Globalement, le principe d’un metroidvania est de nous plonger dans un environnement assez vaste où de nombreux passages ne s’ouvrent que lorsque l’on a récupéré la compétence idoine, une carte nous aidant généralement à nous repérer. Ici, la carte est absente, inutile même puisque les différentes zones sont riquiquis et indépendantes les unes des autres. Dans Gal Guardians: Demon Purge, on parcourt des niveaux différents, et non un monde organique, ce qui réduit considérablement l’envie et même l’intérêt de l’exploration.
Pourtant, le titre propose bien des capacités permettant de débloquer des accès fermés lors d’un premier passage, mais avec ce cloisonnement de l’univers et, disons-le aussi, la faiblesse générale du level design, on n’a pas vraiment envie de visiter de fond en comble les différents environnements. Il y a bien ces lycéennes perdues à retrouver çà et là, mais leur sauvetage n’ont rien de vraiment motivant, le jeu ne récompensant pas ou très mal les détours et les dangers à affronter qu’ils impliquent. Au-delà de ces collectibles à éventuellement trouver, il n’y a rien à faire à part avancer de manière très linéaire jusqu’au boss nous conférant de nouvelles capacités avant de recommencer dans une zone un peu plus difficile. On n’est jamais vraiment mis en échec, mais la frustration est omniprésente tant on a cet arrière-goût d’inachevé, voire presque de gâchis.

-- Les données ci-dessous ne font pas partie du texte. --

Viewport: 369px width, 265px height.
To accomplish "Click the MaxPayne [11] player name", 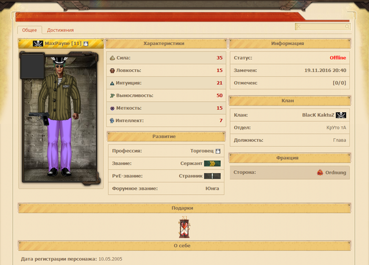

On parcourt donc chaque zone sans déplaisir réel, mais sans folie non plus. Il y a bien les boss qui arrivent tant bien que mal à rehausser l’ensemble, leurs designs et paterns étant cette fois bien plus intéressants à éprouver. Ils représentent même presque le principal intérêt du jeu qui a réussi à s’enfermer dans un conformisme troublant. Alors oui, il y a bien parfois quelques grivoiseries pour nous rappeler son ascendance, mais Gal Guardians: Demon Purge nous donne plus l’impression du petit nouveau du lycée qui ne sait pas trop où se mettre et qui bafouille quelques platitudes gênées quand on lui demande d’où il vient, et ne commence à assumer son héritage que bien plus (trop) tard.
Gal Guardians: Demon Purge est ce que l’on pourrait appeler un metroidvania-light. Il coche quelques cases pour être à peu près considéré comme un titre du genre, avec les classiques capacités à débloquer pour avancer plus efficacement, mais en même temps refuse de se décloisonner comme le ferait un « vrai » metroidvania. Pourtant, avec un univers aussi original et irrévérencieux que celui de Gal*Gun, et avec ses rares idées intéressantes, comme le multijoueur, plutôt bien intégré ici, le titre aurait pu tirer son épingle du jeu.

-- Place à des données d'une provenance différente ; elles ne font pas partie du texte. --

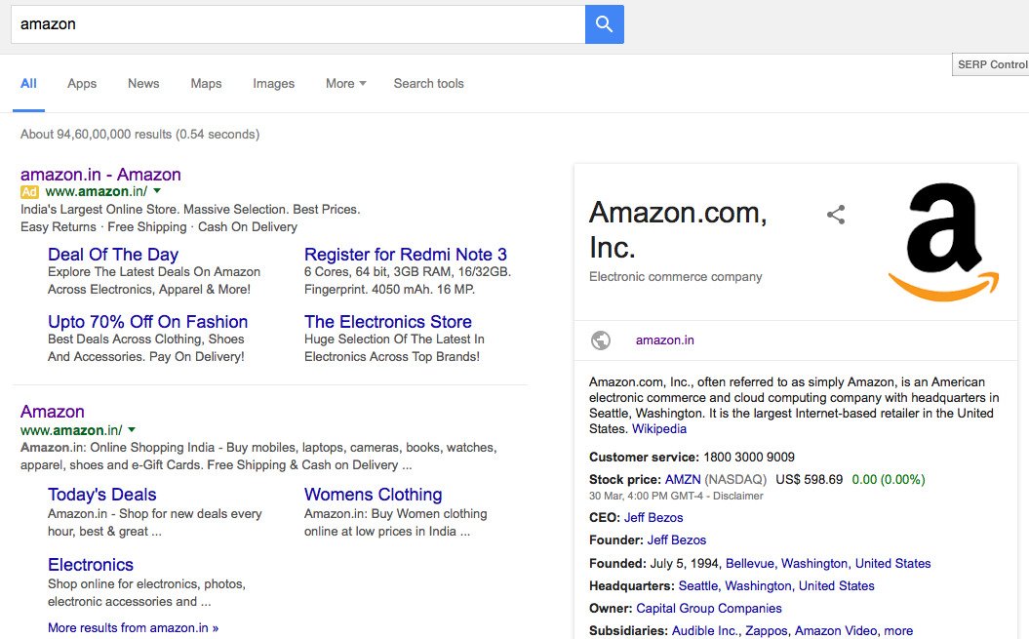The height and width of the screenshot is (639, 1029).
Task: Click the Jeff Bezos CEO link
Action: tap(653, 517)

Mais finalement, tout tombe un peu à plat et on avance sans ressentir grand-chose. Gal Guardians: Demon Purge, s’il n’est pas un mauvais jeu, n’apporte rien ni au jeu vidéo, ni à la série dont il est issu, ni même finalement aux joueurs, et c’est bien là son plus gros problème. En étant trop sages et scolaires à tous les niveaux, les développeurs d’Inti Creates ont à notre sens manqué le coche et ont créé un titre bien trop commun pour subsister par lui-même, et qui en même temps n’assume pas assez ses origines pour être associé à son ascendance. Il peut donc retourner se rhabiller tandis que l’on détournera, sans regrets, le regard.